I have been working with cuFFT callbacks lately, and I found that there are a number of issues related to ABI, or to say it differently, to the fact that callbacks cannot be inlined. I have already explained in this topic that callbacks must use a maximum register total defined by some ABI, so spilling is likely. I have also found two other issues, which I’ll report here FYI, cause I don’t believe many know about them.
- If a callback function takes a pointer to shared memory (such is the case of cuFFT callbacks), it will be treated as a generic pointer, leading to the emission of generic memory access instructions. The problem is that there there is no way to make the compiler believe that a pointer belongs to some address space: you can't cast to (__shared__ mytype*) even if you really know you are handling __shared__ memory, because the __shared__ attribute will be ignored (and nvcc warns about it).

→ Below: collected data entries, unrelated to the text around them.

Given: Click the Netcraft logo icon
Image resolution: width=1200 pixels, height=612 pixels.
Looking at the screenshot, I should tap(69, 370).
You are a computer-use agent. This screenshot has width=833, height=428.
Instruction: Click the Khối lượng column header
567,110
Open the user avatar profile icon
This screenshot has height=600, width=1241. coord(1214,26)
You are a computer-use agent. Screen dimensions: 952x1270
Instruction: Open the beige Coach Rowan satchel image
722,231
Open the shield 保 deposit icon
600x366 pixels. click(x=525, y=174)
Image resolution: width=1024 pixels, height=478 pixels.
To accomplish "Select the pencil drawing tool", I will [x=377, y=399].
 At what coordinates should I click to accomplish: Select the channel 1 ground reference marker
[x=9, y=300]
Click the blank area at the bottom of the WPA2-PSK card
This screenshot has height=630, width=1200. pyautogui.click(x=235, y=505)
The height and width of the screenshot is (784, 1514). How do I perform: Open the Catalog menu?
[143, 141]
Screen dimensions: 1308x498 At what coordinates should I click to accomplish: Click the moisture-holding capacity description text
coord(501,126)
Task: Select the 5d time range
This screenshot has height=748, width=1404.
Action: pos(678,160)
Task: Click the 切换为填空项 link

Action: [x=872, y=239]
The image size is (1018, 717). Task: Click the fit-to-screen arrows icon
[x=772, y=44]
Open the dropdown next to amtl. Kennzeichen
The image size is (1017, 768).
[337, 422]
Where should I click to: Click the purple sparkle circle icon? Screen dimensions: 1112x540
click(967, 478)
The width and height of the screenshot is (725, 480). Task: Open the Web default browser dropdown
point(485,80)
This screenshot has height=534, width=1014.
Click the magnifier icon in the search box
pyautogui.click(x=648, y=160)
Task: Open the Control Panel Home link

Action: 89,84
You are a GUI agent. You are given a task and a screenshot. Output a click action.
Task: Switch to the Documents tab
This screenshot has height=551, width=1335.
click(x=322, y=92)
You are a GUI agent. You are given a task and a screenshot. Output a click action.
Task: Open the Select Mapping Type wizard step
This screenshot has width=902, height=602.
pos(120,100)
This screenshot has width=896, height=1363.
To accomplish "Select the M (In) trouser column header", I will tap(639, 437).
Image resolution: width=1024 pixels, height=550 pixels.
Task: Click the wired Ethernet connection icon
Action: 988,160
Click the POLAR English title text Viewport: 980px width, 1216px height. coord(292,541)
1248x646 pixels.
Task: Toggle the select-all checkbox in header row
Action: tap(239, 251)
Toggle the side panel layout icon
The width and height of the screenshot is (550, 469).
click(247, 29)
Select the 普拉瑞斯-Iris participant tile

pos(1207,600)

I have found however a silly workaround:
/* * This function takes a pointer and forces the compiler to believe * that it resides in __shared__ space. */ template<typename P> __device__ P* force_shared_ptr(P* assumed_shmem){ extern __shared__ char shmem[]; auto ptrdiff = (char*)assumed_shmem - shmem; return (P*)(shmem + ptrdiff); }
- Callbacks can declare static __shared__ storage, but then this extra __shared__ memory must be allocated even if the function is not used when you run a kernel in the same CUmodule. If you have two callbacks with two different static __shared__ allocations and a kernel that calls only one of them, both the __shared__ buffers will be statically allocated. On the bright side, I have found that nvcc is smart enough to avoid this if a kernel does not use callbacks at all.